Martha Pruckmayer, Christoph Glaser, Christian Nasel, Susanna Lang, Michael Rasse and Thomas Leitha

University Clinics of Nuclear Medicine, Maxillofacial Surgery, Radiology and Clinical Pathology, Vienna, Austria

Correspondence: For correspondence or reprints contact: Martha Pruckmayer, MD, University Clinic of Nuclear Medicine, General Hospital Vienna, Leitstelle 3L, Waehringer Guertel 18-20, A-1090 Vienna, Austria.

ABSTRACT

The following case of a male patient with a history of prostate cancer suffering from pain and swelling in the right mandibular area illustrates the well-known diagnostic problem of a superinfected tumor. Orthopan tomography and CT showed no defects in bone structure or smooth tissue. Whole-body bone scanning showed increased tracer uptake in the mandibular bone and in several other locations in the skeletal system. Antigranulocyte immunoscintigraphy showed increased uptake over the right mandible, whereas the other metastatic sites were visualized as cold spots.
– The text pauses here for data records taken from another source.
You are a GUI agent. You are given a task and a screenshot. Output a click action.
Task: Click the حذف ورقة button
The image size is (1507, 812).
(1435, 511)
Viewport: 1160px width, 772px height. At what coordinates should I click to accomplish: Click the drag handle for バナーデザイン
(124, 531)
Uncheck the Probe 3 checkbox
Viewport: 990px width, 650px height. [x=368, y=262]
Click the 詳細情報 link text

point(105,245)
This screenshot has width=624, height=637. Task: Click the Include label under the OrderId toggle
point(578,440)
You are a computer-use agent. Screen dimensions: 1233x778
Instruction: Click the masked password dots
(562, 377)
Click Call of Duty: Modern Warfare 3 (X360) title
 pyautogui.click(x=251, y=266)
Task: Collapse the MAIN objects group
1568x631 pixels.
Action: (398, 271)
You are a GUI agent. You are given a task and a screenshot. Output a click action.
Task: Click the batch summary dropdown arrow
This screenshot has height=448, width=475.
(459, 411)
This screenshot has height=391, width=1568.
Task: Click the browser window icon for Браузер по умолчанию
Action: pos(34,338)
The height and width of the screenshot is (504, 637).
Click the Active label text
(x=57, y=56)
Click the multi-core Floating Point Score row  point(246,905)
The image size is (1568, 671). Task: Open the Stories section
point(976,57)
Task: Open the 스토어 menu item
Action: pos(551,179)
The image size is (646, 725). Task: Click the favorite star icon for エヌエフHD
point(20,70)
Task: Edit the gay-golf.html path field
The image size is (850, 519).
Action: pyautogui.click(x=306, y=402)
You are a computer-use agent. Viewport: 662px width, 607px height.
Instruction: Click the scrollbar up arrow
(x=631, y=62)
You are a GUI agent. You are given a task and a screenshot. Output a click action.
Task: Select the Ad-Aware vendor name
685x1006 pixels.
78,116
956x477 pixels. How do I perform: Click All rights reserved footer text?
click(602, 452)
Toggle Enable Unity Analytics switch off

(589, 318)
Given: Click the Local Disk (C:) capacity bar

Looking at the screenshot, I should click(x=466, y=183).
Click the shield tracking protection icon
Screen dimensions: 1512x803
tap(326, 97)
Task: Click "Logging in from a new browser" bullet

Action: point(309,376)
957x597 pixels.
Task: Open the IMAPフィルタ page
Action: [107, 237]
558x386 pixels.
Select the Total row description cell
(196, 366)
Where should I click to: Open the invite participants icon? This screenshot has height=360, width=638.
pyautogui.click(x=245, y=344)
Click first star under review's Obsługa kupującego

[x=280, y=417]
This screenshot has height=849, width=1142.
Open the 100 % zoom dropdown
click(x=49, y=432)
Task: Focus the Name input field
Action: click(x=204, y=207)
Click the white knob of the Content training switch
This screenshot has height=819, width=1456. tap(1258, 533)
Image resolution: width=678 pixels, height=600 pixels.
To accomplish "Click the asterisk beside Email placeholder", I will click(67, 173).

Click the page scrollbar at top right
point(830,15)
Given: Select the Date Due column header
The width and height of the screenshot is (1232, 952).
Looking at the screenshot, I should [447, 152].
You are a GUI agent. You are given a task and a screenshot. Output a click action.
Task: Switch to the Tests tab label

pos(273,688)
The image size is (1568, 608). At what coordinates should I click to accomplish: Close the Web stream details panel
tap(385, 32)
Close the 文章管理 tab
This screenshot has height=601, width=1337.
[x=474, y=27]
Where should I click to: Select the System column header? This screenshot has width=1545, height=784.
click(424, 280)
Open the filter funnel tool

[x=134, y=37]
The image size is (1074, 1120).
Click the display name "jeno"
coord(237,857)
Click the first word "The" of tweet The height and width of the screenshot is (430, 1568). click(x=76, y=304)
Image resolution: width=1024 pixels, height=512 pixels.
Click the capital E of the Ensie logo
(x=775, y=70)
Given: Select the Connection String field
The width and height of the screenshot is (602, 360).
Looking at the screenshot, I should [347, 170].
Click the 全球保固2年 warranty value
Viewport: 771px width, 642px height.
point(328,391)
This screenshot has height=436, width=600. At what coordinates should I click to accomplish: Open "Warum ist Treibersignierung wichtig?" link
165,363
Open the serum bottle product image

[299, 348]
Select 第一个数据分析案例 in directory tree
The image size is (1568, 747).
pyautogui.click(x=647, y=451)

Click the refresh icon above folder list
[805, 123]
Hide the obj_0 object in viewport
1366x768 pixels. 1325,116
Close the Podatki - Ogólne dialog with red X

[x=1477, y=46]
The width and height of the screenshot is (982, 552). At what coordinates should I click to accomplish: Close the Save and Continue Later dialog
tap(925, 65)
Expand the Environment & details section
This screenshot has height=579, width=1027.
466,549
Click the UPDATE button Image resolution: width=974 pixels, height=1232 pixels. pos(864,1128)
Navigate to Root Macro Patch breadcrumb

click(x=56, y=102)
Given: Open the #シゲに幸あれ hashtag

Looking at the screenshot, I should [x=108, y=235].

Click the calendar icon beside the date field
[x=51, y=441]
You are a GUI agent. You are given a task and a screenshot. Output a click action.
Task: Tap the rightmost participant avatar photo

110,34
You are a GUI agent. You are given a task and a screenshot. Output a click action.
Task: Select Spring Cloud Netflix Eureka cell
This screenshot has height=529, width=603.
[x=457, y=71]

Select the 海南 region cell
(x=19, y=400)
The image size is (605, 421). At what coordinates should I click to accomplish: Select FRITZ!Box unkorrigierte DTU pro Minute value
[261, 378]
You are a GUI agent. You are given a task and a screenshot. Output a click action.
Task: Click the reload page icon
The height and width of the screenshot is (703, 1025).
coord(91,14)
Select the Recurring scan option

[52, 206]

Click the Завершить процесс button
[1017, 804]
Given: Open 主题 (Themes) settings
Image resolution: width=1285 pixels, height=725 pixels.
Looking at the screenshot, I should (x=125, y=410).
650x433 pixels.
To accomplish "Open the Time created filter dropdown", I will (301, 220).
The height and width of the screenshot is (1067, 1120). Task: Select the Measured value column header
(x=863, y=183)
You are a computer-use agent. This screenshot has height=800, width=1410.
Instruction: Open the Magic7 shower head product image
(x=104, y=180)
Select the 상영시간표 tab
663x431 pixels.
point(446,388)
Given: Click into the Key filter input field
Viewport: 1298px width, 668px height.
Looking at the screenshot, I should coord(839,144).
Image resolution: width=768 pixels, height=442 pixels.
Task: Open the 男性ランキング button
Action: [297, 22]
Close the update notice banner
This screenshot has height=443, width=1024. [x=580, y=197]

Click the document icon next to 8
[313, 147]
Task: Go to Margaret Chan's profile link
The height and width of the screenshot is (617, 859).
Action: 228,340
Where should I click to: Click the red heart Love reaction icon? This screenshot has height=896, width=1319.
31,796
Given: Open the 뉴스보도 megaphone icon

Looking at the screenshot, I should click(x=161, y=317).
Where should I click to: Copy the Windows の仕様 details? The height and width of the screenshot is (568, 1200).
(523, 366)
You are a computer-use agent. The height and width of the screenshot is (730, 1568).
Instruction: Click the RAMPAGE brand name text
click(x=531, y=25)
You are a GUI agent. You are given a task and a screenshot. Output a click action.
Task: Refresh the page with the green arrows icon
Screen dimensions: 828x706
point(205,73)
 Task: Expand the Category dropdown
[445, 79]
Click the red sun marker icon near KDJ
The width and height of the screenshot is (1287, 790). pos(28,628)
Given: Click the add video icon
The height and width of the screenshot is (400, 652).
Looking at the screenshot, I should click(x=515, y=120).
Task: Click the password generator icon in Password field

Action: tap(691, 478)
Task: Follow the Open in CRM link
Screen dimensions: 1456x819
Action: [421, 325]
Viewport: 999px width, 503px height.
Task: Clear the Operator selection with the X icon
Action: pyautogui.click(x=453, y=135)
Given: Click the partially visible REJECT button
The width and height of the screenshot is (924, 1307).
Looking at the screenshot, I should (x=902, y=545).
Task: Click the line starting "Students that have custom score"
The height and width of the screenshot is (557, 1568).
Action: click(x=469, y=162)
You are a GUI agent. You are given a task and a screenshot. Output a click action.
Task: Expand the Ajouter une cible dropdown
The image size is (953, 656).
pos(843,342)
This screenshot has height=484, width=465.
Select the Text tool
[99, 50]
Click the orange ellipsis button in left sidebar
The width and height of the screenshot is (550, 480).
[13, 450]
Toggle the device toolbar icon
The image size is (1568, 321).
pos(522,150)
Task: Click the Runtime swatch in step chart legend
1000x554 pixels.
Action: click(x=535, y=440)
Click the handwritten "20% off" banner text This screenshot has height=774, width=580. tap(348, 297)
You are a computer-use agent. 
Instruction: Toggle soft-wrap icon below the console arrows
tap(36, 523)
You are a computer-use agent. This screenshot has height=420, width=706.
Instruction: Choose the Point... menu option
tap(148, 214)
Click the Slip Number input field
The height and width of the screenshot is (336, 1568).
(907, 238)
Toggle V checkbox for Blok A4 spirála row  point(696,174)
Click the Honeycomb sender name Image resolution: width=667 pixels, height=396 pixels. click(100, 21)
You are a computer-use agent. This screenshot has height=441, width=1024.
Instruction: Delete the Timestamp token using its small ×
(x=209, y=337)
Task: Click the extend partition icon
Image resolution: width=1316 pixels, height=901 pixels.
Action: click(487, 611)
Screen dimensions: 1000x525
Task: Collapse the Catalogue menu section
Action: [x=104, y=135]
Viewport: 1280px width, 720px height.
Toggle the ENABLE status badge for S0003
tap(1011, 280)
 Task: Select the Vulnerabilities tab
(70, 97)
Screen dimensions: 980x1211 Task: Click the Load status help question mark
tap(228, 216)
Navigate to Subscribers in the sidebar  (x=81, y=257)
A second CT scan depicted a sclerotic lesion with surrounding periostal reaction and soft-tissue swelling and was interpreted as osteomyelitis. Therefore, clinical symptoms, bone scanning, antigranulocyte immunoscintigraphy and follow-up CT resulted in a diagnosis of osteomyelitis, although open needle biopsy revealed the lesion to be prostate cancer metastasis with massive leukocytic invasion.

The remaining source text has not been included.